> EXERCISE PROMPT
Word for word, transcribe all of the records.

Dataset records:
_ _ _ _
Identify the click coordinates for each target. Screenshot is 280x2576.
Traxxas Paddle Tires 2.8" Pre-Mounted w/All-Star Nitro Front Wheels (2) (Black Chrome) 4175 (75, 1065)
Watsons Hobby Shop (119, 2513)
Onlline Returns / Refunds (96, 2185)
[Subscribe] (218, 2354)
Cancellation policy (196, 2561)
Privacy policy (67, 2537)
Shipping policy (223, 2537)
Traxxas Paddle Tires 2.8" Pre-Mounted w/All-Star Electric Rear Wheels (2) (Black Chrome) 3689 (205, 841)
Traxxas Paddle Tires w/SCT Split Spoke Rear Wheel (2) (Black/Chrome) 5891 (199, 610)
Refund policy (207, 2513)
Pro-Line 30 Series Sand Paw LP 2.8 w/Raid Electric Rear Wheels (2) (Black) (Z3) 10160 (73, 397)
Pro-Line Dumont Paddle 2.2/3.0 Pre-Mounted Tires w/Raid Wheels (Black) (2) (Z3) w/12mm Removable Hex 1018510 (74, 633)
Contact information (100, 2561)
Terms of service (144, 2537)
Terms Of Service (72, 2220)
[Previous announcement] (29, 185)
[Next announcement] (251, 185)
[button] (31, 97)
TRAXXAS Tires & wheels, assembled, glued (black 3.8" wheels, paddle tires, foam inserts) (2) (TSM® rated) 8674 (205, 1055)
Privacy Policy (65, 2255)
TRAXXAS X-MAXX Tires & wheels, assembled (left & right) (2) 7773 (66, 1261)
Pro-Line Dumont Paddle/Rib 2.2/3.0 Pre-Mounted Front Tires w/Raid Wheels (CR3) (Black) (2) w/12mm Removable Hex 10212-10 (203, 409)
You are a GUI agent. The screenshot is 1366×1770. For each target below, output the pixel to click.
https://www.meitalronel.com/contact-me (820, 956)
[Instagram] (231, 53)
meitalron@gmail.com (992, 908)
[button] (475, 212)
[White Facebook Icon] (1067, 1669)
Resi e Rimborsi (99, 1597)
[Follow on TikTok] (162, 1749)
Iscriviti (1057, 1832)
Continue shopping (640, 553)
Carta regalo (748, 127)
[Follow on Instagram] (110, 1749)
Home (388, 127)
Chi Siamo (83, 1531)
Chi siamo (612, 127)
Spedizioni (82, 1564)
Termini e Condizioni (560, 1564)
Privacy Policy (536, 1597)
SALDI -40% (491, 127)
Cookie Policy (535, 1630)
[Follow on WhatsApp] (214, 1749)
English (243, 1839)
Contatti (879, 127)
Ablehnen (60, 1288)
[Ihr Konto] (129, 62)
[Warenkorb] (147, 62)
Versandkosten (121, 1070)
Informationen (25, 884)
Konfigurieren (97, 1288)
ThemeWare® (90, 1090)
_ _ _ _
> WRITTEN RESPONSE
Identify the click coordinates for each target. Screenshot is 280x2576.
Traxxas Paddle Tires 2.8" Pre-Mounted w/All-Star Nitro Front Wheels (2) (Black Chrome) 4175 (75, 1065)
Watsons Hobby Shop (119, 2513)
Onlline Returns / Refunds (96, 2185)
[Subscribe] (218, 2354)
Cancellation policy (196, 2561)
Privacy policy (67, 2537)
Shipping policy (223, 2537)
Traxxas Paddle Tires 2.8" Pre-Mounted w/All-Star Electric Rear Wheels (2) (Black Chrome) 3689 (205, 841)
Traxxas Paddle Tires w/SCT Split Spoke Rear Wheel (2) (Black/Chrome) 5891 (199, 610)
Refund policy (207, 2513)
Pro-Line 30 Series Sand Paw LP 2.8 w/Raid Electric Rear Wheels (2) (Black) (Z3) 10160 (73, 397)
Pro-Line Dumont Paddle 2.2/3.0 Pre-Mounted Tires w/Raid Wheels (Black) (2) (Z3) w/12mm Removable Hex 1018510 (74, 633)
Contact information (100, 2561)
Terms of service (144, 2537)
Terms Of Service (72, 2220)
[Previous announcement] (29, 185)
[Next announcement] (251, 185)
[button] (31, 97)
TRAXXAS Tires & wheels, assembled, glued (black 3.8" wheels, paddle tires, foam inserts) (2) (TSM® rated) 8674 (205, 1055)
Privacy Policy (65, 2255)
TRAXXAS X-MAXX Tires & wheels, assembled (left & right) (2) 7773 (66, 1261)
Pro-Line Dumont Paddle/Rib 2.2/3.0 Pre-Mounted Front Tires w/Raid Wheels (CR3) (Black) (2) w/12mm Removable Hex 10212-10 (203, 409)
You are a GUI agent. The screenshot is 1366×1770. For each target below, output the pixel to click.
https://www.meitalronel.com/contact-me (820, 956)
[Instagram] (231, 53)
meitalron@gmail.com (992, 908)
[button] (475, 212)
[White Facebook Icon] (1067, 1669)
Resi e Rimborsi (99, 1597)
[Follow on TikTok] (162, 1749)
Iscriviti (1057, 1832)
Continue shopping (640, 553)
Carta regalo (748, 127)
[Follow on Instagram] (110, 1749)
Home (388, 127)
Chi Siamo (83, 1531)
Chi siamo (612, 127)
Spedizioni (82, 1564)
Termini e Condizioni (560, 1564)
Privacy Policy (536, 1597)
SALDI -40% (491, 127)
Cookie Policy (535, 1630)
[Follow on WhatsApp] (214, 1749)
English (243, 1839)
Contatti (879, 127)
Ablehnen (60, 1288)
[Ihr Konto] (129, 62)
[Warenkorb] (147, 62)
Versandkosten (121, 1070)
Informationen (25, 884)
Konfigurieren (97, 1288)
ThemeWare® (90, 1090)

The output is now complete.